Steve Kerr, the coach of the Golden State Warriors, could barely keep it together at a press conference before Tuesday night’s Western Conference Finals game. “When are we going to do something?!” he shouted.
Kerr wasn’t talking about basketball. He was referring to the mass shooting earlier that day at the Robb Elementary School in Uvalde, Texas. At least 19 students and two teachers were killed by an 18-year-old shooter, who was killed by law enforcement officers on the scene.
At his press conference, the coach referenced other recent shootings in Buffalo, N.Y., southern California and elsewhere. He also referenced HR8, also known as the Bipartisan Background Checks Act of 2021. It passed the House in March of 2021.
The bill prohibits private parties from gifting or selling a firearm unless a licensed gun dealer, manufacturer, or importer is involved in the transaction to conduct a background check. It wouldn’t apply to certain exchanges, such as a husband giving a wife a weapon.
“I want every person listening to think about your own child or grandchild, or mother or father, or sister or brother,” Kerr continued. “How would you feel if this happened to you today? We can’t get numb to this.”
Unfortunately, Kerr’s warning is too late. We’ve been numb for a while.
Maybe not as individuals. Kerr certainly isn’t. He yelled and slammed his hand on the table as he spoke. And when he finished, he raised his voice again before storming out of the press conference, not pausing for any questions.

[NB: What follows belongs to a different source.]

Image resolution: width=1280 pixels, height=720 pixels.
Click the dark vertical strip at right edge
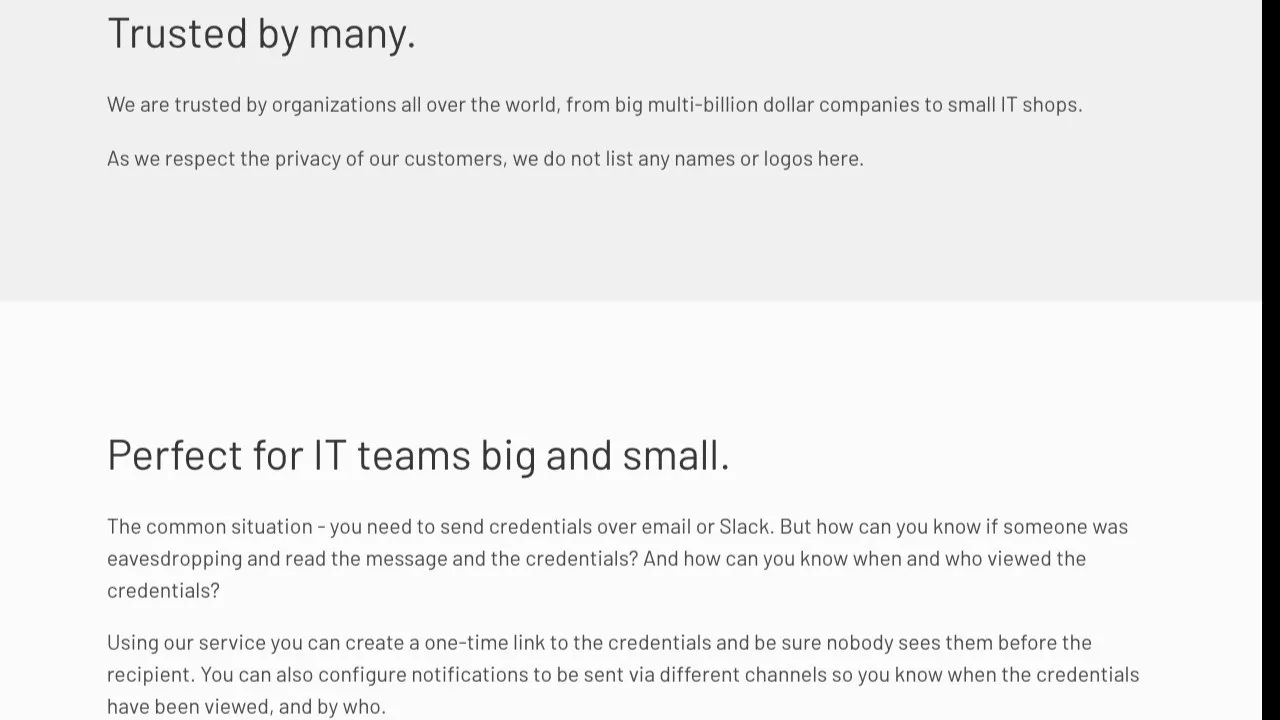(1271, 360)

President Biden isn’t numb either. In his brief address to the nation later that night, he seemed profoundly sad as he asked for all of us to advocate for “common sense gun laws.” As we all know, Biden personally knows the unique grief that comes from losing family members tragically. He’s had to live with it since his first wife Neilia and daughter Naomi were killed in a car accident in 1972.
Kerr also knows this particular grief well. His father, Malcolm H. Kerr, was assassinated in 1984 by extremists while president of the American University of Beirut. The display of anger and pain, punctuated by his quivering lip and watery red eyelids, was real.
No, Kerr and Biden aren’t numb. But what about the rest of us?
This year alone, we’ve had 213 mass shootings – leading to 429 children being killed or injured. These shootings also brought death or injuries to 1,813 teens, 148 law enforcement officers and 344 suspects.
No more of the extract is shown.